Pierwszy pełnometrażowy film, który Mokri zrealizował całkowicie w jednym ujęciu (ponowi tę próbę w równie intrygującej Inwazji), autor enigmatycznie tytułuje nazwami udomowionych zwierząt. Jednak różnica między popularną zabawą z myszką w roli zbiega a jej akwatyczną odmianą jest taka, że uczestniczka pierwszej ma dokąd uciec – do dziury, za szafę, w pole. Ostatnim ratunkiem jajorodnej szkarady wydaje się optyczna iluzja szklanej kuli, która potrafi nierzadko zmylić czyhającego drapieżnika. Właśnie to złudzenie konfundowało małą dziewczynkę w Białym baloniku Jafara Panahiego, uruchamiając tym samym dramatyczne poszukiwania zagubionego banknotu pośród labiryntu teherańskich ulic. Figura kreteńskiego więzienia jest zresztą kluczowa dla opisania narracyjnej struktury filmów Mokriego. Także krystalograficzne, parkietażowe grafiki Eschera – wyraz uplastycznienia nieskończoności – stanowią kreatywne źródło, z którego inspiracje czerpie reżyser.

Transponując idiolektyczną poetykę Holendra na język filmu, Mokri posłużył się dodatkowo kliszami amerykańskiego kina gatunkowego i wprowadził do historii elementy nadprzyrodzone, aby zakłócić integralność świata przedstawionego. Po pierwsze, akcja utworu ma miejsce na terenie studenckiego obozu dla miłośników puszczania latawców i w okolicy przydrożnej restauracji, której gościom serwuje się mieleniaki z ludzkiego mięsa. Po drugie, poszczególne sceny i spotkania tych samych bohaterów powtarzane są wielokrotnie – to przy zachowaniu, innym razem przy zmianie fokalizatora wydarzeń, aczkolwiek bez przerywania ujęcia – a finezyjnie zsynchronizowana choreografia powoduje drobne zachwiania czasoprzestrzeni. Można powiedzieć, że twórca wprowadza w czyn wypowiedź jednego z protagonistów: „Właśnie tak historie często stają się kompletne. Rzeczy się obracają i obracają, aż w końcu spotykają w jakimś punkcie styczności”. Zanim dojdzie do tego transcendentalnego rendez-vous, w gąszczu lasu zniknie kilku młodzieńców, a inni otrą się prawie o tasak kanibali.

Kręgi Mokriego otwierają widza na fantasmagorie i racjonalnie niewytłumaczalne, a wskazówki zegara stopniowo wyzwalają z ich fizykalnych ram.
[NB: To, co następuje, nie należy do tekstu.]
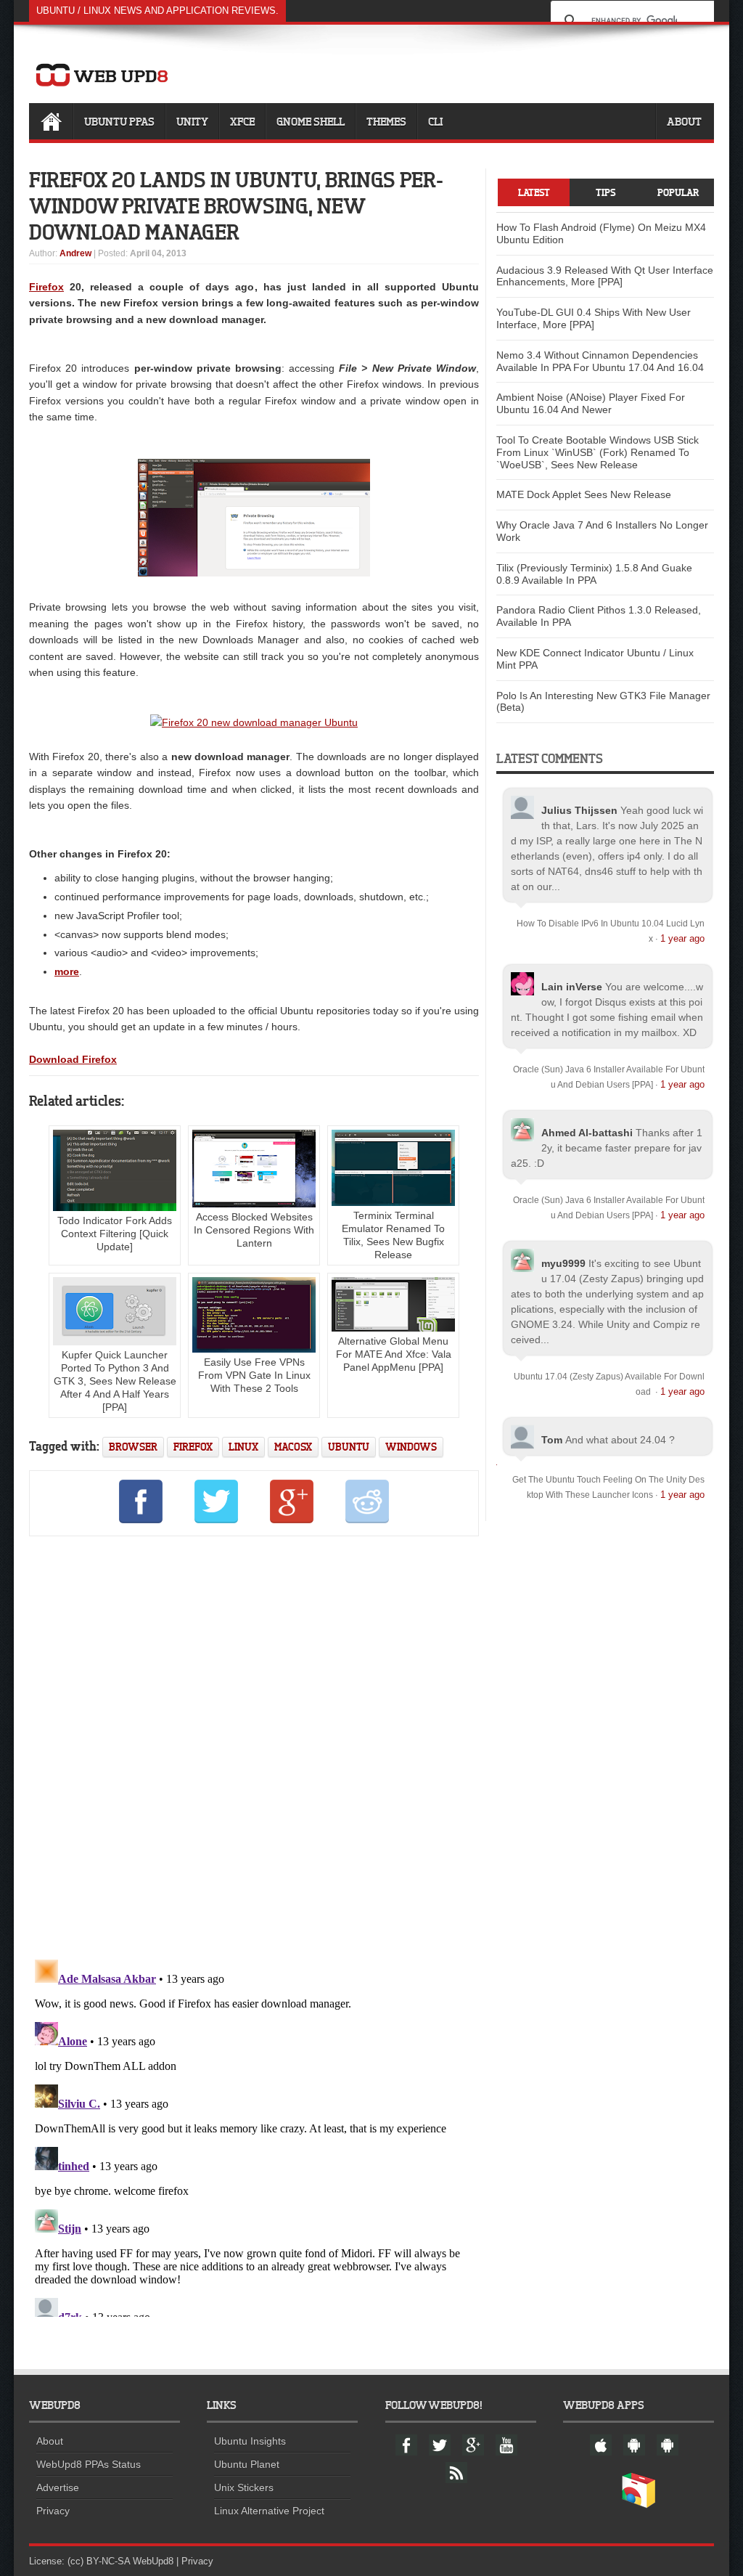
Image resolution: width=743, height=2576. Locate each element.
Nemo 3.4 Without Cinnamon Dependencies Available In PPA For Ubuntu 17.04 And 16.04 (600, 361)
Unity (192, 121)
Irańczyk zapętla te wszystkie aberracje i multiplikuje w escherowskiej manierze matematycznej arabeski. A wszystko przy zachowaniu pozornego realizmu trwania, jaki osiąga dzięki ciągłości ujęcia.

Tomasz Poborca
Tomasz Poborca

5. L'ÉTRANGE COULEUR DES LARMES DE TON CORPS
(reż. Bruno Forzani, Hélène Cattet)

L'ÉTRANGE COULEUR DES LARMES DE TON CORPS

Hélène Cattet i Bruno Forzani, francuskie małżeństwo osiadłe w Brukseli, choć nie ukończyli żadnej szkoły filmowej, od zawsze marzyli o wejściu do świata kina. Zebrawszy z trudem fundusze, nakręcili pięć krótkich metraży, które inspirowane były włoskimi dreszczowcami (giallo). Filmowcy samoucy czerpali z zakurzonych często klasyków nie tylko tematy, ale też środki formalne i ikonografię gatunku. Stąd w ich shortach pojawiają się choćby charakterystyczne dla nurtu z Italii czarne rękawice symbolizujące tajemniczego zbrodniarza, roznegliżowane i bezbronne bohaterki niechybnie skazane na tortury i wymyślną śmierć oraz ostre przedmioty trzymane zbyt blisko gałek ocznych, ewokując Buñuelowskiego Psa andaluzyjskiego. Powtarzali też z lubością barwne figle, podbijając uwagę i nerwy widza dzięki zmianom z głębokiej czerwieni na zieleń i niebieskości. Od samego początku współpracowali z belgijskim operatorem Manuelem Dacossem, którego niezwykły talent potwierdzają jego późniejsze projekty, m.in. z Fabricem Du Welzem (Alleluja, Adoracja), Lucile Hadžihalilović (Ewolucja) czy François Ozonem (Podwójny kochanek, Dzięki Bogu). Inną kluczową personą w ekipie, żeby nie powiedzieć najważniejszym trybikiem w tej kinofilskiej machinie, był montażysta Bernard Beets. To jego szybkie i ostre nożyczki (mogące wszak być jednym z narzędzi zbrodni w giallo) decydowały o tym, że filmy Francuzów są tak intensywne i porównywane pod względem tego elementu do dzieł Sergio Leone.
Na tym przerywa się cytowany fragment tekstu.